15.12.15

Taxi, de Jafar Panahi

Um plano para a cidade, Teerão, para a rua, de uma simplicidade e beleza desarmantes. A câmara do cineasta no lugar da câmara de vigilância é de uma ironia extraordinária. Depois, o táxi é a casa onde desta vez Panahi filma, e elabora as suas crónicas de costumes. A sequência dos primeiros passageiros registaa o paradoxal e fascinante numa cidade, seja ela Teerão ou outra: como é que pessoas com mundividências incompatíveis, vivem em conjunto?

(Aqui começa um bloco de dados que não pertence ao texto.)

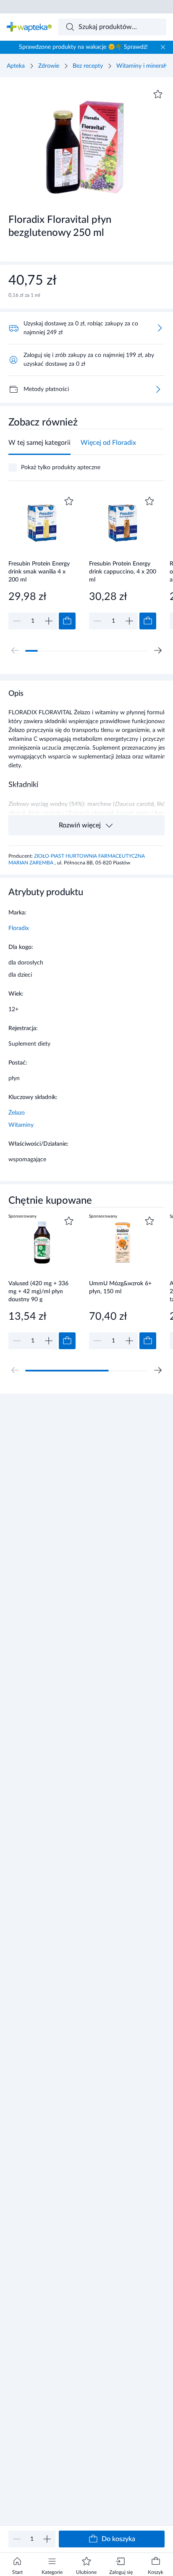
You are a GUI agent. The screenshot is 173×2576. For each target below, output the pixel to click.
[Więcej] (158, 389)
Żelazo (16, 1113)
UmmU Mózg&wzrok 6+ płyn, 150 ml (120, 1288)
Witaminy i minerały (142, 66)
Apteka (16, 66)
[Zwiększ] (47, 2539)
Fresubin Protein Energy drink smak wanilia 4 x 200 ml (39, 571)
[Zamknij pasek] (163, 47)
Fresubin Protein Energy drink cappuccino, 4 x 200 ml (122, 571)
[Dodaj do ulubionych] (158, 94)
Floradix (18, 928)
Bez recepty (88, 66)
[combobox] (112, 26)
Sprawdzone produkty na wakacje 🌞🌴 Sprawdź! (83, 47)
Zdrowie (48, 66)
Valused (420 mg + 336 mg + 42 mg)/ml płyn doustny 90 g (38, 1291)
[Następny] (158, 650)
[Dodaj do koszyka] (67, 621)
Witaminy (21, 1125)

Num táxi, acontece um pouco de tudo. Em qualquer lugar, acontece um pouco de tudo, se conseguirmos ver. O olhar do cineasta é permeável, desencantado, compreensivo, aqui e ali de uma ira paciente (o que difere de condescendente). Com a entrada do contrabandista de filmes, percebemos logo que a intenção é encadear histórias umas nas outras, lançando a suspeita de que se trata de um documentário fake. A entrada da sobrinha do cineasta no carro é do melhor que tenho visto, diz que o pícaro sobrevém a tudo. E convém assinalar a sua arte: quando filma, Hana segue uma personagem da rua, depois outra, quando a anterior saiu de cena, depois outra, e assim sucessivamente. Dir-se-ia um Dziga Vertov. Captando o quotidiano de Teerão, filma um furto, perpetrado por um rapaz de rua. O realismo sórdido é pegar na câmara e dirigi-la ao mundo, tão simples como isso. De outra forma: sórdido é um adjectivo a mais. Um filme que nos ajuda a ser menos cruéis e mais vigilantes - e a manter uma distância em relação ao mundo, sulcada à vez pelo exercício crítico e pelo pícaro. A ironia final é o furto da câmara, a que afinal cumpriu o seu papel vigilante sobre as ruas de Teerão, as suas personagens-tipo, cujo lugar comum foi aquele táxi que viajava de forma errante. Como se Jafar Panahi devolvesse ao regime iraniano o olhar vigilante - desta feita não opressivo, mas crítico e pícaro.